「『AKIRA』が大好きで研究した」伝説の米国人スタイリストが語る日本文化のストリートファッションへの影響
実際、私はアンブローズのスタイリングが話題になった最初のミュージックビデオを見て驚いたことを覚えている。それは、ヒップホップアーティストのミッシー・エリオットの曲 「Get Ur Freak On」のミュージックビデオだった。 ビデオの冒頭で、日本人のダンサーがスプリットをしてポーズをとり、カメラに向かって言う。「これから皆でめちゃくちゃ踊って騒ごう!」なぜ日本人なのだろう、と思った記憶がある。
■「AKIRA」は研究した映画の1つ 「この国の建築やアニメにインスピレーションを受けたんです」とアンブローズは説明する。「1980年代の『AKIRA』を覚えていますか? あれは私が大好きで研究していた映画の1つなんです。バスタ・ライムスやミッシー・エリオットのように、私の作品ではつねに未来志向の日本的なアプローチをとっています」とアンブローズは語る。 アンブローズは、未来志向について、自分の作品に「ハイパーリアリティ」や現実の誇張版を少し加え、日本のアニメやアメリカの漫画の要素を取り入れ、2つの世界を融合させたものだと説明する。世の中にある「テンプレート」を利用するのではなく、自ら独自のテンプレートを作ることで新たな道を切り開いたのだ。
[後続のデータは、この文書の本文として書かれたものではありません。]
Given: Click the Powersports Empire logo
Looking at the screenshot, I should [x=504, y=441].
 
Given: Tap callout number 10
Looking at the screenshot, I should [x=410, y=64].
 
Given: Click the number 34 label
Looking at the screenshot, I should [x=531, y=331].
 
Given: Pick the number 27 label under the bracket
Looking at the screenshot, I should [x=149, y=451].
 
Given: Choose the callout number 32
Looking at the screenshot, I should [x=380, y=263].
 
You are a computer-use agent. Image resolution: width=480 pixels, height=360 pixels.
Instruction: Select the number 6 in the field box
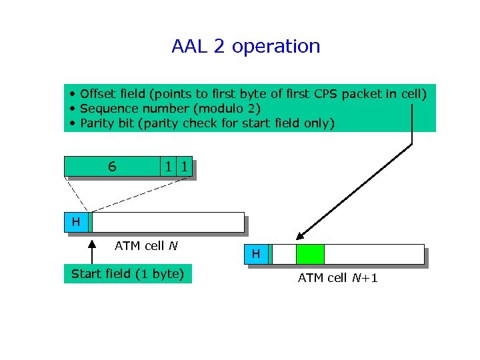point(112,167)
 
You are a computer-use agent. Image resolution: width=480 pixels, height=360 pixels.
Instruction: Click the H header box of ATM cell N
point(76,222)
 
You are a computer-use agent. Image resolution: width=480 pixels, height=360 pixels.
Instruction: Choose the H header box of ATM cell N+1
point(256,254)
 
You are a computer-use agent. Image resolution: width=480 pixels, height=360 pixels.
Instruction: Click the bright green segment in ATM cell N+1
point(310,254)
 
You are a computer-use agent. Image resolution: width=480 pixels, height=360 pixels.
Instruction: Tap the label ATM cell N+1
point(337,278)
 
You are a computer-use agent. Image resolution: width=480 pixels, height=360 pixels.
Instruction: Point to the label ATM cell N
point(145,246)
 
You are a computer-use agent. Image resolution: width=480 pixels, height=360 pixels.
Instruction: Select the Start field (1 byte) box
point(127,273)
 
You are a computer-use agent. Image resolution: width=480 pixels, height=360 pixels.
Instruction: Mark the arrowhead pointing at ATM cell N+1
point(301,235)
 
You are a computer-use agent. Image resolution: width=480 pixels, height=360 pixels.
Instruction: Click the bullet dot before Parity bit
point(71,123)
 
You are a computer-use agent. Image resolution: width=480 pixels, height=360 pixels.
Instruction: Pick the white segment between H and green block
point(285,254)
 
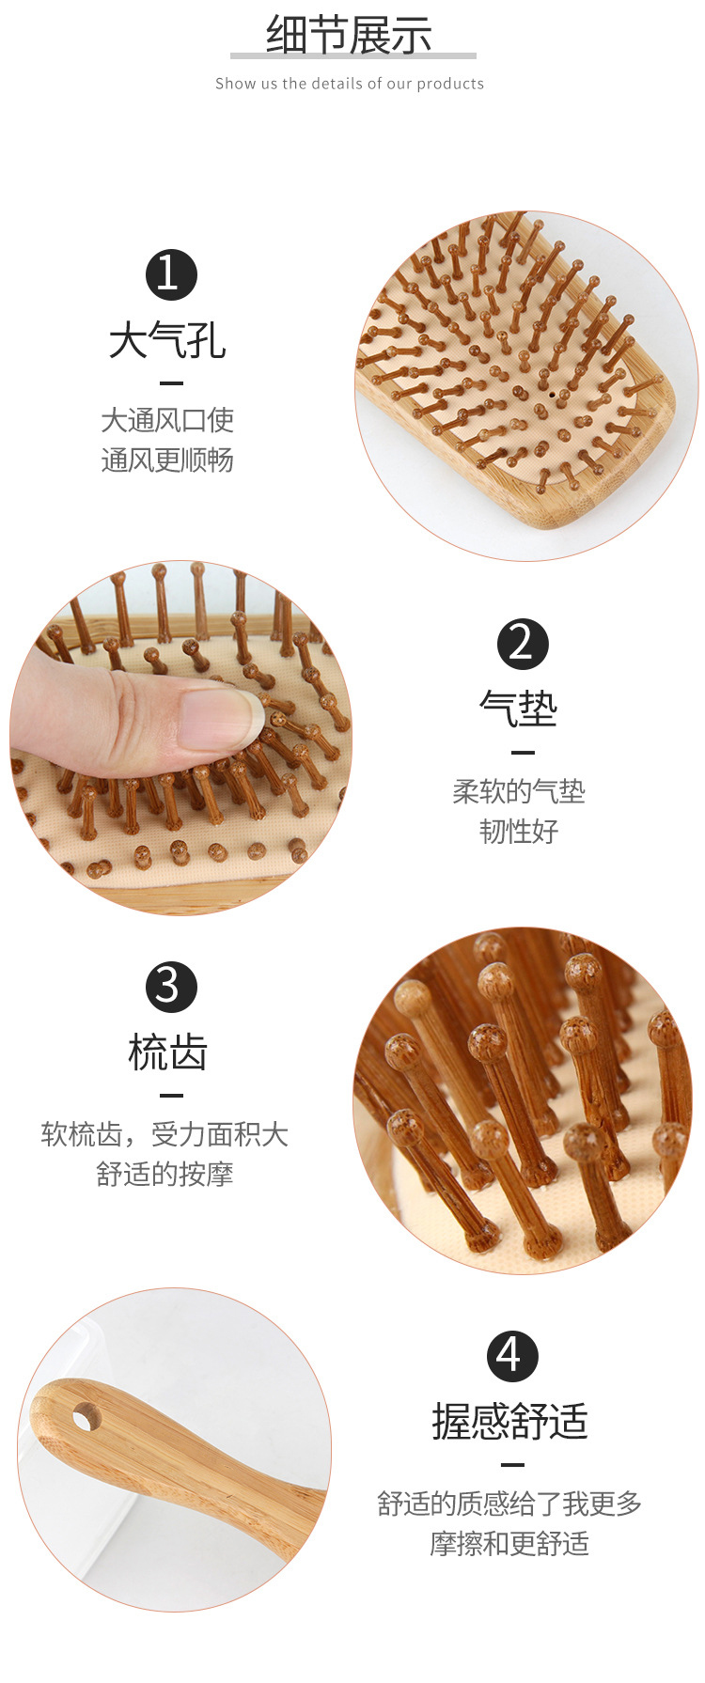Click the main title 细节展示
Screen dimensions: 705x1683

これは彼女のファッションへのアプローチにも当てはまる。 「コム・デ・ギャルソンと、メンズファッションを女性のためにデザインするアプローチについて考えてみて」とアンブローズは言う。 「そういう反抗と破壊が、私がヒップホップカルチャーにアプローチする方法です。ルールを破り、みんなが考えるヒップホップ文化には迎合しない。文化的な属性を曲げ、再解釈し、再構築するのです。例えば、着物の袖や日本のタペストリー生地をボンバージャケットのようなものに変えることです」
日本人がどのように魔法をかけるのか、できるだけ多くのことを吸収するために、今回の来日でもアンブローズは日本のファッション界の火付け役、著名な編集者、トレンドセッターたちを訪ね歩いた。 その中には、ヴェルディ(Girls Don't Cry)、藤原ヒロシ(fragment design)、ユン(Ambush)、そしてアンブローズのインスピレーションでもある阿部千登勢(Sacai)、その他大勢のインフルエンサーがいた。